J’ai regardé scotché à la télé la commémoration en direct, les extraits, son visage qui voyage à travers les âges, la voix peu à peu qui s’écaille ( j’avais vu son spectacle à Bercy l’an dernier grâce à mon ami Denis Pinchedez son sonorisateur, et c’est vrai qu’il chevrotait parfois,  mais j’en ai sonorisé aussi des voix cassées, même les arranger,  j’étais payé pour ça ).

Bien sûr je pense à la mort, cette  mort douce des vieux : alors on va se coucher et puis sans prévenir tout s’éteint, ou alors ça prévient, un déclic, une onde qui dure une minuscule seconde,  mais on ne pourra pas témoigner, avertir les proches, les copains… Le créateur jouit de faire de nous des « disparus », comme les disparus des dictatures qu’on ne retrouve jamais.

Jacques Mondoloni   -  2 octobre 2018 ( mort de Charles le 1 oct)   

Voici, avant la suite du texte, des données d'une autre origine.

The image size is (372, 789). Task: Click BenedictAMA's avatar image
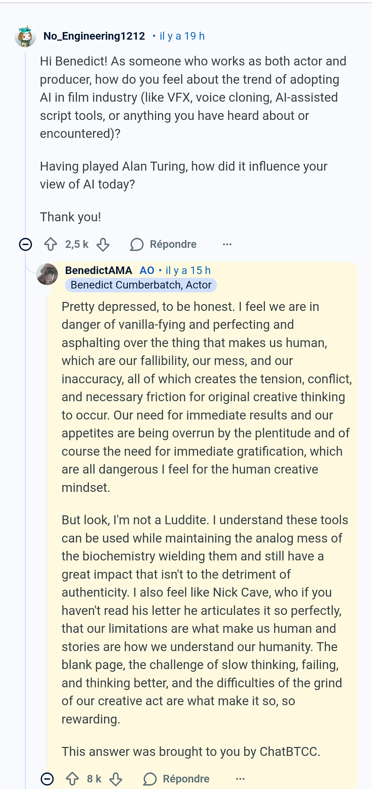pyautogui.click(x=47, y=274)
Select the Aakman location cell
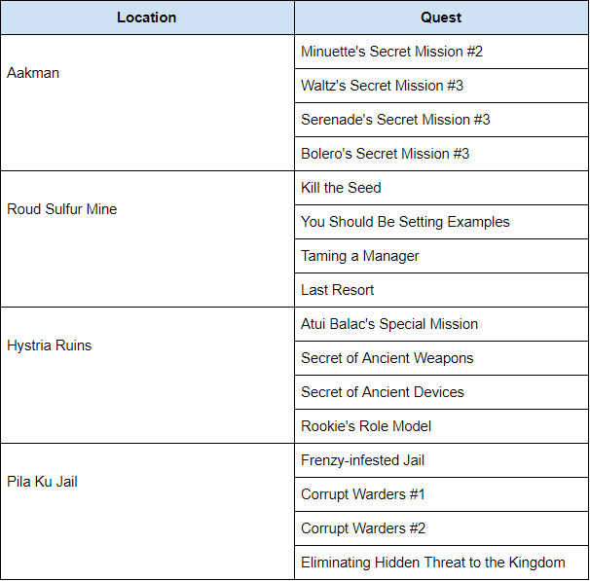The height and width of the screenshot is (581, 590). click(147, 102)
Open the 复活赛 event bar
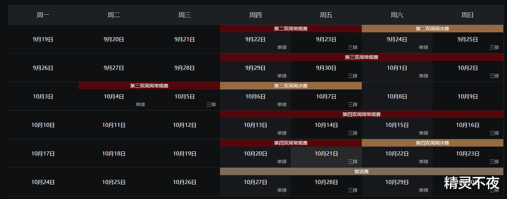Viewport: 507px width, 199px height. tap(361, 172)
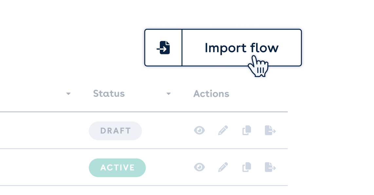The image size is (374, 195).
Task: Toggle the DRAFT status badge
Action: coord(115,131)
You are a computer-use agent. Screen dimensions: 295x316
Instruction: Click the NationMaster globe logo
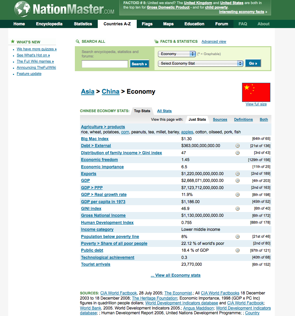[x=22, y=9]
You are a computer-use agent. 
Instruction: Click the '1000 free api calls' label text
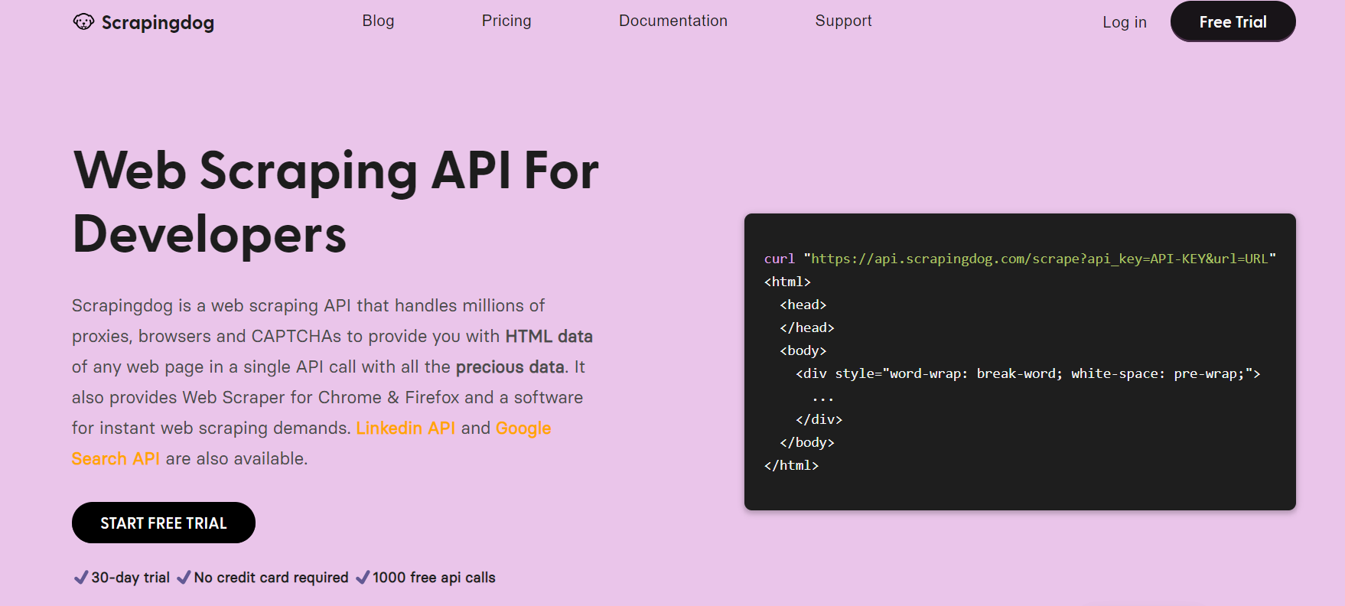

Paru chez Arcane 17 : Fleur de Rage

   * On est souvent trompés en amour, souvent blessés et souvent malheureux ; mais on aime, et quand on est sur le bord de sa tombe, on se retourne pour regarder en arrière et on se dit : j'ai souffert souvent, je me suis trompé quelquefois ; mais j'ai aimé. C'est moi qui ai vécu, et non pas un être factice créé par mon orgueil et mon ennui. (On ne badine pas avec l’amour).